SELECTED TEXT:
........

2019-02-07

Indexed View Overhead on DML - Part 1 (Non-aggregrated view)

Starting from SQL Server 2000, Indexed View is a powerful tool to speed up complicated SELECT queries. In this series, I would like to dive into the indexed view maintenance overhead on DML statements. In this blog post, I will first focus on indexed view with no any aggregation, i.e. no any group by clause.
Like indexes, every time we modify data in the underlying tables then not only must SQL Server maintain the index entries on those tables, but also the index entries on the indexed view. This can affect write performance. SQL Server maintains the indexed view by embedding extra operations into the execution plan of the DML statement.
Let's say we have two tables, the Account table stores account id, player name, and the current balance; and the PlayerBetLog table stores the players' betting records.

USE [TESTDB]
GO
CREATE TABLE [dbo].[Account] (
 [accid] [int] IDENTITY(1,1) NOT NULL PRIMARY KEY,
 [name] [varchar](50) NOT NULL,
 [balance] [int] NOT NULL DEFAULT(0)

)
GO
CREATE TABLE [dbo].[PlayerBetLog] (
 [dividendId] [bigint] IDENTITY(1,1) NOT NULL PRIMARY KEY,
 [amount] [decimal](18, 2) NOT NULL,
 [playerId] [int] NOT NULL,
 [gameCat] [int] NOT NULL
);



The balance column in the Account table will be frequently updated, but new records will be seldomly added, and existing records never be deleted. On the other hand, new records will be frequently inserted into the PlayerBetLog table, but never change.

........

RECORDS PROVIDED:
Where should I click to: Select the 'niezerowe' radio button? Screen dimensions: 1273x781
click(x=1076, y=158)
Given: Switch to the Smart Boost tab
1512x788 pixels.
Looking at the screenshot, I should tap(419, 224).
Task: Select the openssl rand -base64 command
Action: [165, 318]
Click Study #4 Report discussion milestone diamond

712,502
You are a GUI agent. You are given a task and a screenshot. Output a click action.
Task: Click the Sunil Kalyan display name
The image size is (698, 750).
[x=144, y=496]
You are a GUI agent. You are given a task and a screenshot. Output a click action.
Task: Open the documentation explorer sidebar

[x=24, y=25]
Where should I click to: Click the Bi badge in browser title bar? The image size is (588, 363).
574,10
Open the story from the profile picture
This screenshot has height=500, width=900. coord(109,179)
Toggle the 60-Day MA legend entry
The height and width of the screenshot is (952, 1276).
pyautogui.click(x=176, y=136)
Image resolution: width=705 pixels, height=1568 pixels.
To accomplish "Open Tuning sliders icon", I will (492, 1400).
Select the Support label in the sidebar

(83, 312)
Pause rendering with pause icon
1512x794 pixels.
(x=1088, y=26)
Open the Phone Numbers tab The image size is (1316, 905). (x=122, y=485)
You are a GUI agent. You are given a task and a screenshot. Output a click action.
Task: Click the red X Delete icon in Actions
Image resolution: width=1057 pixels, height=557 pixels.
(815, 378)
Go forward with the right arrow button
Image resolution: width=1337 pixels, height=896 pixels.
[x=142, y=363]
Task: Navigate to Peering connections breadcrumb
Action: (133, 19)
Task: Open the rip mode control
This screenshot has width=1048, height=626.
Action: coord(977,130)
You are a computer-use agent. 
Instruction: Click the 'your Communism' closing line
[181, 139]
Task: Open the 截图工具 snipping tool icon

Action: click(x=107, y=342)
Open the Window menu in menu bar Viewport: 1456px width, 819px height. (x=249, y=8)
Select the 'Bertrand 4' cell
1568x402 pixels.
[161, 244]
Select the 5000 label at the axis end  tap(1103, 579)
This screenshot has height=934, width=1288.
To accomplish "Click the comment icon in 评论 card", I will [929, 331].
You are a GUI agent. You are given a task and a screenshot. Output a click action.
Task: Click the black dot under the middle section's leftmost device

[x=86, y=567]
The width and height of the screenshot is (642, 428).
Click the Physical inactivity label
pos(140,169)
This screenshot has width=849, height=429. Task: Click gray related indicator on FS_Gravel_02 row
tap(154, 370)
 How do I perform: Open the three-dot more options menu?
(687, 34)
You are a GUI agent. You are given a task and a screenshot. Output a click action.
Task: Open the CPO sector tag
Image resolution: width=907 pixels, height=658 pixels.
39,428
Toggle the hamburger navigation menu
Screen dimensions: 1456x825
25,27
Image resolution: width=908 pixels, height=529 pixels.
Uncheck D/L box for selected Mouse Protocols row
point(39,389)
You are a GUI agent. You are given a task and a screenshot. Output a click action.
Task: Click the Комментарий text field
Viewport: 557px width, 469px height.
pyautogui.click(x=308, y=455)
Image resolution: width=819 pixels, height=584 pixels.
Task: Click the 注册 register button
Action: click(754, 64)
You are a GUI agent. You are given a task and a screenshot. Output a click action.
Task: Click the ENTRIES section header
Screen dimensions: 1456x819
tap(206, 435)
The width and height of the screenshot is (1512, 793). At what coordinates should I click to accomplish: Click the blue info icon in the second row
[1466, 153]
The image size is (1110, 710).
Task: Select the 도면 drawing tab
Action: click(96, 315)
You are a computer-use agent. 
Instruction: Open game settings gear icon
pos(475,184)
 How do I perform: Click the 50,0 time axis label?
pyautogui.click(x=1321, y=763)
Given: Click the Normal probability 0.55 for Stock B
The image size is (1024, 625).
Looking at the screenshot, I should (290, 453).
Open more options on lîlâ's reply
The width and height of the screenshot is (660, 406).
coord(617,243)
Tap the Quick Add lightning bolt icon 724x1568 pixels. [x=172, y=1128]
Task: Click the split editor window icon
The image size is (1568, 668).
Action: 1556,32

........

TASKS TO CARRY OUT:
a. Quote the indexed view post word for word, starting with "Starting from SQL" and going on through "the DML statement.".
b. In the entries, rewrite the lines starting with the line with "Open the Window" and going on through the line with "Action: click(754, 64)", changing "hamburger" to "sidebar" and leaving all else as is. Return only those lines.

RESPONSES TO THE EXERCISE:
a.
Starting from SQL Server 2000, Indexed View is a powerful tool to speed up complicated SELECT queries. In this series, I would like to dive into the indexed view maintenance overhead on DML statements. In this blog post, I will first focus on indexed view with no any aggregation, i.e. no any group by clause.
Like indexes, every time we modify data in the underlying tables then not only must SQL Server maintain the index entries on those tables, but also the index entries on the indexed view. This can affect write performance. SQL Server maintains the indexed view by embedding extra operations into the execution plan of the DML statement.

b.
Open the Window menu in menu bar Viewport: 1456px width, 819px height. (x=249, y=8)
Select the 'Bertrand 4' cell
1568x402 pixels.
[161, 244]
Select the 5000 label at the axis end  tap(1103, 579)
This screenshot has height=934, width=1288.
To accomplish "Click the comment icon in 评论 card", I will [929, 331].
You are a GUI agent. You are given a task and a screenshot. Output a click action.
Task: Click the black dot under the middle section's leftmost device

[x=86, y=567]
The width and height of the screenshot is (642, 428).
Click the Physical inactivity label
pos(140,169)
This screenshot has width=849, height=429. Task: Click gray related indicator on FS_Gravel_02 row
tap(154, 370)
 How do I perform: Open the three-dot more options menu?
(687, 34)
You are a GUI agent. You are given a task and a screenshot. Output a click action.
Task: Open the CPO sector tag
Image resolution: width=907 pixels, height=658 pixels.
39,428
Toggle the sidebar navigation menu
Screen dimensions: 1456x825
25,27
Image resolution: width=908 pixels, height=529 pixels.
Uncheck D/L box for selected Mouse Protocols row
point(39,389)
You are a GUI agent. You are given a task and a screenshot. Output a click action.
Task: Click the Комментарий text field
Viewport: 557px width, 469px height.
pyautogui.click(x=308, y=455)
Image resolution: width=819 pixels, height=584 pixels.
Task: Click the 注册 register button
Action: click(754, 64)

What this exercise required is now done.